[Collected data]
____________________
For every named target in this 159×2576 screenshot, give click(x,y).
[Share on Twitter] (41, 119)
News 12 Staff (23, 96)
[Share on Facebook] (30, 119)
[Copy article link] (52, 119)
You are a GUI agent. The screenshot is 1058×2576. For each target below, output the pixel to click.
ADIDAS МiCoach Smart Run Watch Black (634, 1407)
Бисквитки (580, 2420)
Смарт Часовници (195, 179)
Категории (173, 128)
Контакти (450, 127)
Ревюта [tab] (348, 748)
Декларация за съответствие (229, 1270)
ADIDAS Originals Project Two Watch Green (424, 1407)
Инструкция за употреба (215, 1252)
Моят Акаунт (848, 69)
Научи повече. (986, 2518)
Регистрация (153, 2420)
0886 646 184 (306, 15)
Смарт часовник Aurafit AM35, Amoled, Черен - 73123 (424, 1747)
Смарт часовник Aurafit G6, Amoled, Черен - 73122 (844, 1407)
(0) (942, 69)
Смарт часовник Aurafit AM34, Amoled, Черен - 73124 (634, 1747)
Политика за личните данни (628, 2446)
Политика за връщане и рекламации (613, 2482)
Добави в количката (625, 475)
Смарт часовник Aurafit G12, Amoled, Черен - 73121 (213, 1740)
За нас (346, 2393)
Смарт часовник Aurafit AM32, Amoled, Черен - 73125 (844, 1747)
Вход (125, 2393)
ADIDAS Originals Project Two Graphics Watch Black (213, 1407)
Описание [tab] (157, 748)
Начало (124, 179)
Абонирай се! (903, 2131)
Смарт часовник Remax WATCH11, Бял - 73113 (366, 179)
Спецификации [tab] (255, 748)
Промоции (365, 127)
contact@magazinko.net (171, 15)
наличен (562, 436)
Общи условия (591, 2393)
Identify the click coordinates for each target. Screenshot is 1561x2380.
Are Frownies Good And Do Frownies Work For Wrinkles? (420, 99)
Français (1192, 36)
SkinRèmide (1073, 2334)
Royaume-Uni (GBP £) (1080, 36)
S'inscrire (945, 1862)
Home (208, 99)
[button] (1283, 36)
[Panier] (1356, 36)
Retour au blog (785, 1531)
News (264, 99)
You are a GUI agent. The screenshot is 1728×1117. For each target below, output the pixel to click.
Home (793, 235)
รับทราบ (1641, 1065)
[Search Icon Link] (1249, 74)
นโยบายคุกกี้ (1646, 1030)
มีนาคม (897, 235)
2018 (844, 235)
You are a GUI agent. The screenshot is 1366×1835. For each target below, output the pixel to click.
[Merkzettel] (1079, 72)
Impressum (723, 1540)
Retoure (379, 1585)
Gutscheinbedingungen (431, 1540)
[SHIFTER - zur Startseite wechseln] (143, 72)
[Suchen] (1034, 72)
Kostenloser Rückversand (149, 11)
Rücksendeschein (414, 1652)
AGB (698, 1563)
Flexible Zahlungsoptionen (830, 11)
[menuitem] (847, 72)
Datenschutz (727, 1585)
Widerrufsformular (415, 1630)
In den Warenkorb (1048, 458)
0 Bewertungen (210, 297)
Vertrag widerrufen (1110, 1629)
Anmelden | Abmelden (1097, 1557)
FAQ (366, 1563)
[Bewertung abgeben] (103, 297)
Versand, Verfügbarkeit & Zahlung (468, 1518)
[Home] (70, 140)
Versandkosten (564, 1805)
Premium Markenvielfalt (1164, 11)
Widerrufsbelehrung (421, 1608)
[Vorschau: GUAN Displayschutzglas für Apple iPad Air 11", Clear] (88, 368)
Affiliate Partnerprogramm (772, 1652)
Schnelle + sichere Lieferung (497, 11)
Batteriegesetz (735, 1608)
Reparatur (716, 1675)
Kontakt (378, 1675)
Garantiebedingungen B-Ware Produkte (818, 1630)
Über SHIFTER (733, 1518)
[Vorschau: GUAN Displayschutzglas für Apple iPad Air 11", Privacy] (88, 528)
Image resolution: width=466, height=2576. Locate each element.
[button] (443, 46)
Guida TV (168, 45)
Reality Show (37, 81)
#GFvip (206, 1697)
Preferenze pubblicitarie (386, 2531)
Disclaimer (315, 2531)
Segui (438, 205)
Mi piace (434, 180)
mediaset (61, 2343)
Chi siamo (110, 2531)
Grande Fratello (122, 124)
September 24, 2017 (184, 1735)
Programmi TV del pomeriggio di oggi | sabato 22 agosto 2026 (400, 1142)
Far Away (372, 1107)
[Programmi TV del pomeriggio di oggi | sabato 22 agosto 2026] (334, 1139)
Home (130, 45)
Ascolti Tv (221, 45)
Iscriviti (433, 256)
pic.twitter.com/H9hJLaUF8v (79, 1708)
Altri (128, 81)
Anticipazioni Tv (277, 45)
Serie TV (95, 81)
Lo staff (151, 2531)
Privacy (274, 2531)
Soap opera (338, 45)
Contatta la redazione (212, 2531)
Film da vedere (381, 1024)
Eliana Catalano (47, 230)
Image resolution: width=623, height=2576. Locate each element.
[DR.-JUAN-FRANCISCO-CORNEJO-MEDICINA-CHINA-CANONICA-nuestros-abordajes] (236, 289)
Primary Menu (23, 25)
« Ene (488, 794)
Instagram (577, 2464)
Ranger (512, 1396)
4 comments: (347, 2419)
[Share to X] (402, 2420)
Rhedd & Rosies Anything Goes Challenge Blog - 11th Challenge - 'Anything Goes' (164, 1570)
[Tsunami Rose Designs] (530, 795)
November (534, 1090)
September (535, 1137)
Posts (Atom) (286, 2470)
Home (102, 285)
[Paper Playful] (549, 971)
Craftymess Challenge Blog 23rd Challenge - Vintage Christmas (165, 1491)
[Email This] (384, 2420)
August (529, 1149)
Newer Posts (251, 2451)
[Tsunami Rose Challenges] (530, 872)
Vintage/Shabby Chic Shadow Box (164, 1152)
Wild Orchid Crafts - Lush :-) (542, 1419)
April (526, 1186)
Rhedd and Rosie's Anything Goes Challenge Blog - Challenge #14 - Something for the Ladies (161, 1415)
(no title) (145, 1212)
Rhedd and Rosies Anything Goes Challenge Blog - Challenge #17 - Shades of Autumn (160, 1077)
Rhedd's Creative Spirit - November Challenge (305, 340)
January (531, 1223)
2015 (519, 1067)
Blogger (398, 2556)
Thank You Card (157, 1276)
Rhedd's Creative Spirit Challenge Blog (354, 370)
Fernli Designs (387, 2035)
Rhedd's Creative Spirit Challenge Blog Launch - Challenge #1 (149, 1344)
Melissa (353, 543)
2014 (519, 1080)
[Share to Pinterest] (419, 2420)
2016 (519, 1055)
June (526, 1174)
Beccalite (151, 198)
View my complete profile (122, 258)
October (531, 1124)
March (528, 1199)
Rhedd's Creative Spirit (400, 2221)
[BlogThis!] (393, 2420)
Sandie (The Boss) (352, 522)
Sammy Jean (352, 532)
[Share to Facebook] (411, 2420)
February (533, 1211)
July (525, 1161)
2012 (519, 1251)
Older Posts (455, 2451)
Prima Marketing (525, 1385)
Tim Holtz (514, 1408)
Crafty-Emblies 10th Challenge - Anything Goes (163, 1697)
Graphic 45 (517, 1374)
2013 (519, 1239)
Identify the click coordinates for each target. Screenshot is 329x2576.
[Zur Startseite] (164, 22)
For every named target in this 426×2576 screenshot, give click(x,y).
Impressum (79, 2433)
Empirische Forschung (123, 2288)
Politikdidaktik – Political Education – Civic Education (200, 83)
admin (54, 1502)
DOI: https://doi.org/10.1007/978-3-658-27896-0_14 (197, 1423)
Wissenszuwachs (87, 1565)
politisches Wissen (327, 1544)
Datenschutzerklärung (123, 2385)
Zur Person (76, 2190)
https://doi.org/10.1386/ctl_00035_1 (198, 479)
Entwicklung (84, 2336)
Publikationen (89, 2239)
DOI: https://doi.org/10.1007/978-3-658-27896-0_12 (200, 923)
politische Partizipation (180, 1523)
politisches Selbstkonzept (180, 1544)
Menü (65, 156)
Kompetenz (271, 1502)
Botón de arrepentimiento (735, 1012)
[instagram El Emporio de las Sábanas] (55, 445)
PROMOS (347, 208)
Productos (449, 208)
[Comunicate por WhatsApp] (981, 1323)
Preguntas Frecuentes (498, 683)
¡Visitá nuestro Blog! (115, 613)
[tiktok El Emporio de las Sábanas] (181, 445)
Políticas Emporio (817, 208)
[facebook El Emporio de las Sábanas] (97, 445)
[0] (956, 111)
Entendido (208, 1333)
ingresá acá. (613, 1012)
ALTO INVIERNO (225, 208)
____________________
**What is being asked:** After locating the line with "Смарт часовник Aurafit AM32, Amoled, Черен" above, return that line and every later line through the one with "Are Frownies Good", word for word and with nothing else.

**Task response:**
Смарт часовник Aurafit AM32, Amoled, Черен - 73125 (844, 1747)
Вход (125, 2393)
ADIDAS Originals Project Two Graphics Watch Black (213, 1407)
Описание [tab] (157, 748)
Начало (124, 179)
Абонирай се! (903, 2131)
Смарт часовник Remax WATCH11, Бял - 73113 (366, 179)
Спецификации [tab] (255, 748)
Промоции (365, 127)
contact@magazinko.net (171, 15)
наличен (562, 436)
Общи условия (591, 2393)
Identify the click coordinates for each target. Screenshot is 1561x2380.
Are Frownies Good And Do Frownies Work For Wrinkles? (420, 99)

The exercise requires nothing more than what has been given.